Produk Berbasis Digital, Komitmen Majukan UMKM Lokal

Produk Berbasis Digital, Komitmen Majukan UMKM Lokal

  Minggu, 21 April 2019 09:04
AJAKAN: INAKER bersama PT. Kopral Digital Khatulistiwa mengajak masyarakat pelaku UMKM mengubah cara pemasaran produk melalui basis digital. SIGIT ADRIYANTO/PONTIANAK POST

Berita Terkait

INAKER dan PT. Kopral Digital Khatulistiwa Pasarkan Produk UMKM 

Pemasaran suatu produk usaha mikro kecil menengah (UMKM) saat ini semakin penting, untuk bisa memperkenalkan produk yang dibuat dapat menarik perhatian orang. Saat ini Indonesia Bekerja (INAKER) dan PT. Kopral Digital Khatulistiwa menerapkan pemasaran berbasis digital untuk produk lokal yang ada di Pontianak. 

SIGIT ADRIYANTO, Pontianak

KETUA Indonesia Bekerja (INAKER), Andi Harun, mengungkapkan UMKM saat ini banyak yang sudah ada, namun belum maksimal. Salah satu kendalanya, diakui dia adalah pemasaran. "Untuk itulah kita akan bangun UMKM ke depan berbasis digital, dan bangaimana untuk memasarkan produk tersebut di luar," ungkapnya. 

Ia menjelaskan jika INAKER bertugas sebagai pembina dan legalitas yang harus diperhatikan. Sedangkan PT. Kopral Digital Khatulistiwa, menurut dia, bertugas untuk memasarkan barang sehingga lebih maju. 

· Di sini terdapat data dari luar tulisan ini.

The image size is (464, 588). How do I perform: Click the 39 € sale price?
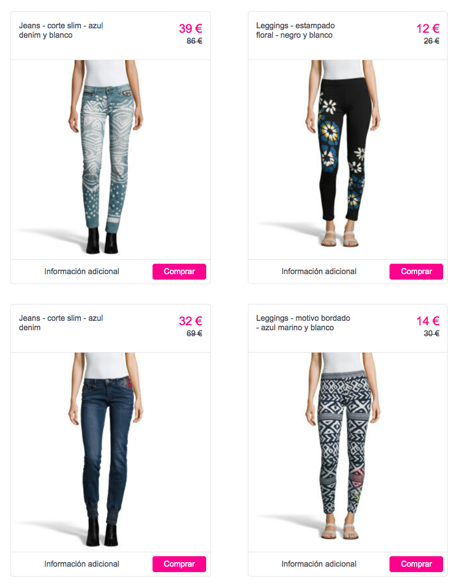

Sebelumnya, disebutkan dia, sudah ada ekonomi kreatif digital, yang mana sudah ada beberapa produk yang dipasarkan hingga ke luar negeri. Bahkan, menurut dia, sudah berjalan beberapa tahun belakangan. Ke depannya produk di Pontianak diharapkan dia bisa dipasarkan ke luar negeri. "Target pasarnya seperti itu, dan memanfaatkan teknologi, jadi produk lokal berbasis digital. Kerena bisnis apapun yang kita jalankan pasti berbasis internet, jika tidak pemasarannya akan lama, dan inilah yang akan kita angkat UMKM berbasis digital," papar Imam Skaroni selaku CEO PT. Kopral Digital Khatulistiwa. 

Ia mengungkapkan, potensi yang ada di Kota Pontianak sangat banyak, tapi hanya menjual hasil UMKM masing-masing daerah. Nah, menurut dia, di sinilah mereka membuat platform untuk orang bisa mencari apa saja. "Inilah yang akan diangkat, makanya kita buat UMKM berbasis digital, jadi tidak hanya produk lokal yang saat ini ditampilkan," ucapnya. 

Langkah-langkahnya sendiri, dijabarkan dia, membangun bisnis yang perlu, dan mengadakan talkshow ke daerah-daerah. "Setelah ini kita ke daerah lain, dan produk dari sini akan kita bawa dan terus berputar," ungkapnya. 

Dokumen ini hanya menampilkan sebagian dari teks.